[Stored items from a collection]
___

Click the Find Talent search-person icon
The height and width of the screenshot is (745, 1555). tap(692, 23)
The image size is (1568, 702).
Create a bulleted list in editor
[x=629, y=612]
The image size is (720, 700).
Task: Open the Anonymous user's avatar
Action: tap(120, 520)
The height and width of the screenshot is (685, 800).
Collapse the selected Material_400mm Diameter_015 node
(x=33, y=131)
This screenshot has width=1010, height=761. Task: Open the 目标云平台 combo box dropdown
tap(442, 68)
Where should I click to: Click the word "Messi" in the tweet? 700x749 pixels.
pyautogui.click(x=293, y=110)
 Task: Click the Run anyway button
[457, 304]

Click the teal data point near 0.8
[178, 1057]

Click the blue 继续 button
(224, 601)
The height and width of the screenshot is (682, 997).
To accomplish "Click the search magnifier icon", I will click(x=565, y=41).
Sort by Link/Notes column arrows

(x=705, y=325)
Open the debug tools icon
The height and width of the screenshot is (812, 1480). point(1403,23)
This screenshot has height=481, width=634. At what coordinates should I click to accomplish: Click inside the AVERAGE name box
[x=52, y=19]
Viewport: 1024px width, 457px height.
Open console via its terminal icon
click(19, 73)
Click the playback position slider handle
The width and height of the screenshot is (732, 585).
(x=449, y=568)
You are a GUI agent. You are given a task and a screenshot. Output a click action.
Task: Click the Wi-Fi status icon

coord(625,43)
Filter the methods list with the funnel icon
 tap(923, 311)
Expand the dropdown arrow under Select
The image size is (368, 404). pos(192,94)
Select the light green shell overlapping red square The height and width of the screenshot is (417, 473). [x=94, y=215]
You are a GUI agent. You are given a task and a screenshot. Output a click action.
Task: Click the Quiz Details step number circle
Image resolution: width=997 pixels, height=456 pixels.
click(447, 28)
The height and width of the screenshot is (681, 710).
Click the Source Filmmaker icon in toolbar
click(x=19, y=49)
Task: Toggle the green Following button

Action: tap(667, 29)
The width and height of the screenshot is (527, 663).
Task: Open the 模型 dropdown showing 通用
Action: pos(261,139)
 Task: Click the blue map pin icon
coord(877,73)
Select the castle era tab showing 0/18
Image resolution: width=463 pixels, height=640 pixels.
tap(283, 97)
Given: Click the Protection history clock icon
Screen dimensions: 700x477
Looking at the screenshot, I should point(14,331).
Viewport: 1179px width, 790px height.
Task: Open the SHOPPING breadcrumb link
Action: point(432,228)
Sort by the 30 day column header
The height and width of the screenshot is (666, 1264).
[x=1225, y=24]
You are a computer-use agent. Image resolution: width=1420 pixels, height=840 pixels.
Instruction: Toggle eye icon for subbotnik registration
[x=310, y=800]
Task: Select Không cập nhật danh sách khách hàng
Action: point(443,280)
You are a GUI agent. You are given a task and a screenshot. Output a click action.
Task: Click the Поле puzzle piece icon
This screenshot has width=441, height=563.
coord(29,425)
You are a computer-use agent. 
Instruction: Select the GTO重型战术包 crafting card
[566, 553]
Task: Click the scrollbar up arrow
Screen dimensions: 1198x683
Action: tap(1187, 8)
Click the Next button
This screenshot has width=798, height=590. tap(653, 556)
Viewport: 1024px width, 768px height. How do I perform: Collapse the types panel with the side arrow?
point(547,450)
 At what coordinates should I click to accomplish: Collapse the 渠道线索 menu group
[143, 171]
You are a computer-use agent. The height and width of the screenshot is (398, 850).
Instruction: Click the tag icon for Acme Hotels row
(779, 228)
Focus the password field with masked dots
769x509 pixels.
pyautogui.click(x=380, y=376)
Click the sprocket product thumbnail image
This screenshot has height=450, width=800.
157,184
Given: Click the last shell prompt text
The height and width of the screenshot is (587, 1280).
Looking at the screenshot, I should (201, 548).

___

**Goal of the exercise**
The response should consist of the entries above, retyped exactly.

**The completed task**
Click the Find Talent search-person icon
The height and width of the screenshot is (745, 1555). tap(692, 23)
The image size is (1568, 702).
Create a bulleted list in editor
[x=629, y=612]
The image size is (720, 700).
Task: Open the Anonymous user's avatar
Action: tap(120, 520)
The height and width of the screenshot is (685, 800).
Collapse the selected Material_400mm Diameter_015 node
(x=33, y=131)
This screenshot has width=1010, height=761. Task: Open the 目标云平台 combo box dropdown
tap(442, 68)
Where should I click to: Click the word "Messi" in the tweet? 700x749 pixels.
pyautogui.click(x=293, y=110)
 Task: Click the Run anyway button
[457, 304]

Click the teal data point near 0.8
[178, 1057]

Click the blue 继续 button
(224, 601)
The height and width of the screenshot is (682, 997).
To accomplish "Click the search magnifier icon", I will click(x=565, y=41).
Sort by Link/Notes column arrows

(x=705, y=325)
Open the debug tools icon
The height and width of the screenshot is (812, 1480). point(1403,23)
This screenshot has height=481, width=634. At what coordinates should I click to accomplish: Click inside the AVERAGE name box
[x=52, y=19]
Viewport: 1024px width, 457px height.
Open console via its terminal icon
click(19, 73)
Click the playback position slider handle
The width and height of the screenshot is (732, 585).
(x=449, y=568)
You are a GUI agent. You are given a task and a screenshot. Output a click action.
Task: Click the Wi-Fi status icon

coord(625,43)
Filter the methods list with the funnel icon
 tap(923, 311)
Expand the dropdown arrow under Select
The image size is (368, 404). pos(192,94)
Select the light green shell overlapping red square The height and width of the screenshot is (417, 473). [x=94, y=215]
You are a GUI agent. You are given a task and a screenshot. Output a click action.
Task: Click the Quiz Details step number circle
Image resolution: width=997 pixels, height=456 pixels.
click(447, 28)
The height and width of the screenshot is (681, 710).
Click the Source Filmmaker icon in toolbar
click(x=19, y=49)
Task: Toggle the green Following button

Action: tap(667, 29)
The width and height of the screenshot is (527, 663).
Task: Open the 模型 dropdown showing 通用
Action: pos(261,139)
 Task: Click the blue map pin icon
coord(877,73)
Select the castle era tab showing 0/18
Image resolution: width=463 pixels, height=640 pixels.
tap(283, 97)
Given: Click the Protection history clock icon
Screen dimensions: 700x477
Looking at the screenshot, I should point(14,331).
Viewport: 1179px width, 790px height.
Task: Open the SHOPPING breadcrumb link
Action: point(432,228)
Sort by the 30 day column header
The height and width of the screenshot is (666, 1264).
[x=1225, y=24]
You are a computer-use agent. Image resolution: width=1420 pixels, height=840 pixels.
Instruction: Toggle eye icon for subbotnik registration
[x=310, y=800]
Task: Select Không cập nhật danh sách khách hàng
Action: point(443,280)
You are a GUI agent. You are given a task and a screenshot. Output a click action.
Task: Click the Поле puzzle piece icon
This screenshot has width=441, height=563.
coord(29,425)
You are a computer-use agent. 
Instruction: Select the GTO重型战术包 crafting card
[566, 553]
Task: Click the scrollbar up arrow
Screen dimensions: 1198x683
Action: tap(1187, 8)
Click the Next button
This screenshot has width=798, height=590. tap(653, 556)
Viewport: 1024px width, 768px height. How do I perform: Collapse the types panel with the side arrow?
point(547,450)
 At what coordinates should I click to accomplish: Collapse the 渠道线索 menu group
[143, 171]
You are a computer-use agent. The height and width of the screenshot is (398, 850).
Instruction: Click the tag icon for Acme Hotels row
(779, 228)
Focus the password field with masked dots
769x509 pixels.
pyautogui.click(x=380, y=376)
Click the sprocket product thumbnail image
This screenshot has height=450, width=800.
157,184
Given: Click the last shell prompt text
The height and width of the screenshot is (587, 1280).
Looking at the screenshot, I should (201, 548).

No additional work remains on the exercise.